Qualified Electronic Seal for KSeF: Your Digital Key to the National e-Invoicing System

In the world of digital administration, where every second of the business process counts, traditional authorization methods are no longer sufficient. This article explains why a qualified electronic signature is not enough for large organizations and why the qualified electronic seal for KSeF is becoming the new standard for security and Business Continuity. You will learn how to effectively manage your company's identity within the Ministry of Finance's system and avoid decision-making paralysis.

 

For decades, the classic, ink-soaked company stamp symbolized a document's validity. However, in the digital reality imposed by the National e-Invoicing System (KSeF), a physical stamp has no legal effect. KSeF is, in practice, a powerful, central database of the Ministry of Finance, to which your invoices must be sent in real-time.

For this system to "let you in," it must be absolutely certain of the identity of the entity sending the data. This is where the biggest challenge for multi-company structures arises: how do you prove that "we are who we are" without paralyzing the board's work?

Most organizations make a common mistake at the start by equating system authentication with an action that must be performed by a human. Until now, the taxpayer usually relied on the electronic signature (often the qualified electronic signature of the CEO). However, a signature is inextricably linked to a specific natural person—it contains their name, surname, and PESEL number.

In the context of process automation in a large company, such a solution is a bottleneck. The qualified electronic seal is a completely different category. It is the digital identifier of your company. Its structure does not contain the name of John Smith, but the NIP number (Tax Identification Number) which is key to the business.

For an entrepreneur managing an extensive structure, the electronic seal for KSeF is not another technological gadget but the foundation of independence. It enables authentication in KSeF at the organization level, not the individual level. As a result, when using the taxpayer application or integrating ERP systems, you log in as a company.

+++

## [SET TASK A]
Translate this sentence from the article on the KSeF electronic seal into Spanish: "It is the digital identifier of your company."
## [SET TASK B]
In the article on the KSeF electronic seal, copy the passage from "For this system" to "the board's work?" word for word.
## [SET TASK C]
According to the article on the KSeF electronic seal, why is a qualified electronic signature a bottleneck for process automation in a large company? Answer in one to three sentences.

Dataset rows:
+++

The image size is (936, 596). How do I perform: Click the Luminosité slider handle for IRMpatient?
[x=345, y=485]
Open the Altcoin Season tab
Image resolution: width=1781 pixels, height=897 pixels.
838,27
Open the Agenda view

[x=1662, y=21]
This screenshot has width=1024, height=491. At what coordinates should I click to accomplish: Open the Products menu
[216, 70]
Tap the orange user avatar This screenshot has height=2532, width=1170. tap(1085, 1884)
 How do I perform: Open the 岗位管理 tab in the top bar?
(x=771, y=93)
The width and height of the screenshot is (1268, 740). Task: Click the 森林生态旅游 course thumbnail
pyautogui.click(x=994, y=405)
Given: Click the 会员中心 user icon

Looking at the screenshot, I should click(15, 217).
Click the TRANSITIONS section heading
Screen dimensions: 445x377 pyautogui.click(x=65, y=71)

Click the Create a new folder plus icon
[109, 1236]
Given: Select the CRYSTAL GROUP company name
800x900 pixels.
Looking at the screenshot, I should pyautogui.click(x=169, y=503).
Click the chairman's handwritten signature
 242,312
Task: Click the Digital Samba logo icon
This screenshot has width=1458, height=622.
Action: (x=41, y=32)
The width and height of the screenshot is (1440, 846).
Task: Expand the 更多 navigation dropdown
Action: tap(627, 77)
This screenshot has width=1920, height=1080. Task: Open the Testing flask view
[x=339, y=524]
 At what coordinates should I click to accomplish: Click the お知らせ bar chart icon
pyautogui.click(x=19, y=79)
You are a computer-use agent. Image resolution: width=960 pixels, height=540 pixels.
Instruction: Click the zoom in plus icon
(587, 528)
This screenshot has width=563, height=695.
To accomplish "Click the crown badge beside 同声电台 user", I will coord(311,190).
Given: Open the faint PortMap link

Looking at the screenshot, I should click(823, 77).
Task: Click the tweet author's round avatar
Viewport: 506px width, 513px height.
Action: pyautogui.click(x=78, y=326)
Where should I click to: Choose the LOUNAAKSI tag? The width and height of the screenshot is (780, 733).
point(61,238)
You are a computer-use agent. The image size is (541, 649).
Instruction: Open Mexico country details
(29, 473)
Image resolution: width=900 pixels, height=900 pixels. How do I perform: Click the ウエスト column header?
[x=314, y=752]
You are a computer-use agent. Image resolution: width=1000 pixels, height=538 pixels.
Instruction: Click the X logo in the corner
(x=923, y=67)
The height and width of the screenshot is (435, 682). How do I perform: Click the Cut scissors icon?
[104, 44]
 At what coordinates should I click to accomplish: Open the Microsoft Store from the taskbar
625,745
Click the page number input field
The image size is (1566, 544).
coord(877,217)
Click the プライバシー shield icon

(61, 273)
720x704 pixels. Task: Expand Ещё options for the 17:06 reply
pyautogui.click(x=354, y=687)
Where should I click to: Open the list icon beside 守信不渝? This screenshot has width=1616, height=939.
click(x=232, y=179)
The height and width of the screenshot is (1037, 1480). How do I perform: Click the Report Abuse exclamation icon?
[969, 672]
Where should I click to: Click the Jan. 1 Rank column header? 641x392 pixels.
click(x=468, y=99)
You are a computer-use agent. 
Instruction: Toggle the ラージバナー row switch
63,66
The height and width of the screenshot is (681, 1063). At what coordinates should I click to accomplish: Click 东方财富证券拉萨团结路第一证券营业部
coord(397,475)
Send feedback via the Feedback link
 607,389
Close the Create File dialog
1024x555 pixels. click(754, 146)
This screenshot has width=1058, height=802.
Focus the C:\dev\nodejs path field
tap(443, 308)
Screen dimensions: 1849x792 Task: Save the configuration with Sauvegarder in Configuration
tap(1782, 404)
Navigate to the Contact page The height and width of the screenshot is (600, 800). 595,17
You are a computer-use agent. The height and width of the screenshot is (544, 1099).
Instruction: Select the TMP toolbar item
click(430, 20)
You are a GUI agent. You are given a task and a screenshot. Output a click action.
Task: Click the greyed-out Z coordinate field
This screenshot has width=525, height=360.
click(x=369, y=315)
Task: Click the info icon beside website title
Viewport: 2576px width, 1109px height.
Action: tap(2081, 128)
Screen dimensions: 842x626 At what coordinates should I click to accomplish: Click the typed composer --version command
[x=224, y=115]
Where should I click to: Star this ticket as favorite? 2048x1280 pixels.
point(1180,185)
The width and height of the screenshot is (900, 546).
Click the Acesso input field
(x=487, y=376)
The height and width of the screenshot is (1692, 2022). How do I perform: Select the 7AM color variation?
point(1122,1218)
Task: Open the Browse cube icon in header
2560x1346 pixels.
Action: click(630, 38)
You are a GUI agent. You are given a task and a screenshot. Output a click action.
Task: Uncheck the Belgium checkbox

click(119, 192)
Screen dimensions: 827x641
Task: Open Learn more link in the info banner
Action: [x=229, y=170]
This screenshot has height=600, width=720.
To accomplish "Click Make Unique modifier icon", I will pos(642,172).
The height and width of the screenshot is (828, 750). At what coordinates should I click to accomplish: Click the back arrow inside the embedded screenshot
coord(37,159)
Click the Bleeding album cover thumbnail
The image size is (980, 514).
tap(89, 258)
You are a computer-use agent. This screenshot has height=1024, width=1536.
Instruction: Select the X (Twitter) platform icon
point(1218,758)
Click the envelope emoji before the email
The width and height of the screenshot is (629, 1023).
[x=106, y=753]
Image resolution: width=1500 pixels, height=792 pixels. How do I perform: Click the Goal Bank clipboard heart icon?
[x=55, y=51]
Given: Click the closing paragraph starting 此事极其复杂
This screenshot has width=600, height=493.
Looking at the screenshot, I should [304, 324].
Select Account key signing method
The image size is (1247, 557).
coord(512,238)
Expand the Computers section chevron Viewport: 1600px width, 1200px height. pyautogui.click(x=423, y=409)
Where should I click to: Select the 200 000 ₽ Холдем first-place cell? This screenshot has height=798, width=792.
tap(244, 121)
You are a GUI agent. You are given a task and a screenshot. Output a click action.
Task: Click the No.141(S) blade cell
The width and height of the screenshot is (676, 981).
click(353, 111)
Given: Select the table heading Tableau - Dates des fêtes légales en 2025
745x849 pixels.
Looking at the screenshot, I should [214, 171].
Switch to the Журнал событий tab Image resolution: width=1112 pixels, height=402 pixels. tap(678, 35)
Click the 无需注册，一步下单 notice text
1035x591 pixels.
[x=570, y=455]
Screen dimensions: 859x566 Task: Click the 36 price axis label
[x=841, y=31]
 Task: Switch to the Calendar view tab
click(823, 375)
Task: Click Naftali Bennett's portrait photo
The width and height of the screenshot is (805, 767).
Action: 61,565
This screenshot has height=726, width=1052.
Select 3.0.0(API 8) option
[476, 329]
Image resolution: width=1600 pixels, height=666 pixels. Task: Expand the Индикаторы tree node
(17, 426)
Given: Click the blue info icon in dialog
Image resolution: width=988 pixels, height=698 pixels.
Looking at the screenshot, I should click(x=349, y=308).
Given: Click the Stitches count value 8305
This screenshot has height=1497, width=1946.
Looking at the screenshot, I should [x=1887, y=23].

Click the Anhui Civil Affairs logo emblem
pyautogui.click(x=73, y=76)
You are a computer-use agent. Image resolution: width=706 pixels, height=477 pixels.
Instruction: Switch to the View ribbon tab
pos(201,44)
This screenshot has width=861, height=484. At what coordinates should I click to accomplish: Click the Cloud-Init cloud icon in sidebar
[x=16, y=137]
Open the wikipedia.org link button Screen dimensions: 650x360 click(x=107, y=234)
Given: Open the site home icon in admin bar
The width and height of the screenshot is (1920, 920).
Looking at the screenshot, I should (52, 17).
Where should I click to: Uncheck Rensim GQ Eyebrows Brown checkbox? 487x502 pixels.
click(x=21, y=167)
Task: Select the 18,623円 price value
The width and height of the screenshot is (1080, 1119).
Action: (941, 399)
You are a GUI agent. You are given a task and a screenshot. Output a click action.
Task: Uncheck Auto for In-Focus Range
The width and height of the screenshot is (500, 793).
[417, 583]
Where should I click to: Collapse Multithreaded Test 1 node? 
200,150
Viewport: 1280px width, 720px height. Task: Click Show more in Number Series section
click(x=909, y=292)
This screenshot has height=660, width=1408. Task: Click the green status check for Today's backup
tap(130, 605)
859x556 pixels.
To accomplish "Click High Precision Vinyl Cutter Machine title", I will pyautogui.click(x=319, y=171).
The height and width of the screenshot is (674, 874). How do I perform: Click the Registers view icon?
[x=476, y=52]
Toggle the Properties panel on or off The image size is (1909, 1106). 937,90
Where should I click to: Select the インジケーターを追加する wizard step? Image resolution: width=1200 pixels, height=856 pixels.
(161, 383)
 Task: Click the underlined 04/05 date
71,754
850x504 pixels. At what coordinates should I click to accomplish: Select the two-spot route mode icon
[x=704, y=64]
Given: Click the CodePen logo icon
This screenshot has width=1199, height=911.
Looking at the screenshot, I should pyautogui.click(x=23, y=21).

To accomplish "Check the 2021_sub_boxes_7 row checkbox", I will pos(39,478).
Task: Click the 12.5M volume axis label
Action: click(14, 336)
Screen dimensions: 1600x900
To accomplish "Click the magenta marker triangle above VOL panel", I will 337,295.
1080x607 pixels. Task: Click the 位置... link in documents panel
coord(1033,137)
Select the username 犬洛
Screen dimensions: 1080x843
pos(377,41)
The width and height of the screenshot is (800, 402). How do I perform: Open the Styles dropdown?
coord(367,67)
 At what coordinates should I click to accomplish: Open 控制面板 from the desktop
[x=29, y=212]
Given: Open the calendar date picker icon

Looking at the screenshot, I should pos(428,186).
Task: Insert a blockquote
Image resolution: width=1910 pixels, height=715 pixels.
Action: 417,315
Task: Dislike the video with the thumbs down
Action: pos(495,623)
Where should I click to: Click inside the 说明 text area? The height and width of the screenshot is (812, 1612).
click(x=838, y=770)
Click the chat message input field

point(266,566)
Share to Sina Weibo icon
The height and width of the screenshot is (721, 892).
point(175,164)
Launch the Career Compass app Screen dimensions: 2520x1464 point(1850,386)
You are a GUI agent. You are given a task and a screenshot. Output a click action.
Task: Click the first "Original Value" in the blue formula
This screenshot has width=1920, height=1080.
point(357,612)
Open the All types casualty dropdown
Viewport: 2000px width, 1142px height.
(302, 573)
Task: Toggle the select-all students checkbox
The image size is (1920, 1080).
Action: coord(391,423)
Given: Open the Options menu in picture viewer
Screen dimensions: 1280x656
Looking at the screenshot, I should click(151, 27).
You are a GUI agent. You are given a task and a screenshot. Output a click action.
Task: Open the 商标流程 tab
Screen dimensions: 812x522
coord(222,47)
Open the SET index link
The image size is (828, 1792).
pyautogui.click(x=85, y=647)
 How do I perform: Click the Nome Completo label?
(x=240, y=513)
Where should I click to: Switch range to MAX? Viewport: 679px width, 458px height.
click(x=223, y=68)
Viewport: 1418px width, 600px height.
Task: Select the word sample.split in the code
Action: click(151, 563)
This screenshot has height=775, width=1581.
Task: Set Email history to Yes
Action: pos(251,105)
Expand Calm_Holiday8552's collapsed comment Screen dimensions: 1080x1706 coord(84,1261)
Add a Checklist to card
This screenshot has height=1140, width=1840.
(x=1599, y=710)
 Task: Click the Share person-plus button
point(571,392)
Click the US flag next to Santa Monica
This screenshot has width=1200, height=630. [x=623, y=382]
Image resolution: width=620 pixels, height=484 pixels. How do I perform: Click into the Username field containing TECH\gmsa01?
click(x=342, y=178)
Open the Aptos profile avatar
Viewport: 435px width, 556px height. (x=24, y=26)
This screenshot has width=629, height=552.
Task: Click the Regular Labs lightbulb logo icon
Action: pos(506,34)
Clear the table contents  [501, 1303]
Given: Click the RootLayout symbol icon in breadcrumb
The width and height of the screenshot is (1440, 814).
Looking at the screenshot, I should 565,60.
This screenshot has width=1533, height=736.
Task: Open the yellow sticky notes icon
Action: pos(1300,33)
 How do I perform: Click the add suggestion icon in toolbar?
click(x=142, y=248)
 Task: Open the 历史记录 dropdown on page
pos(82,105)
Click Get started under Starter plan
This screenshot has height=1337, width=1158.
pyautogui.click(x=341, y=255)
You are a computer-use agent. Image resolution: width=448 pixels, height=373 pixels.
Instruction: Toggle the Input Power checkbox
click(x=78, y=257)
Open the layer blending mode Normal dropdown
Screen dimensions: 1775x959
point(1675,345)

+++

## [COMPLETE OUTPUT A]
Es el identificador digital de su empresa.

## [COMPLETE OUTPUT B]
For this system to "let you in," it must be absolutely certain of the identity of the entity sending the data. This is where the biggest challenge for multi-company structures arises: how do you prove that "we are who we are" without paralyzing the board's work?

## [COMPLETE OUTPUT C]
A signature is inextricably linked to a specific natural person and contains that person's name, surname, and PESEL number. By contrast, a qualified electronic seal carries the company's NIP number, so it allows authentication in KSeF at the organization level rather than the individual level.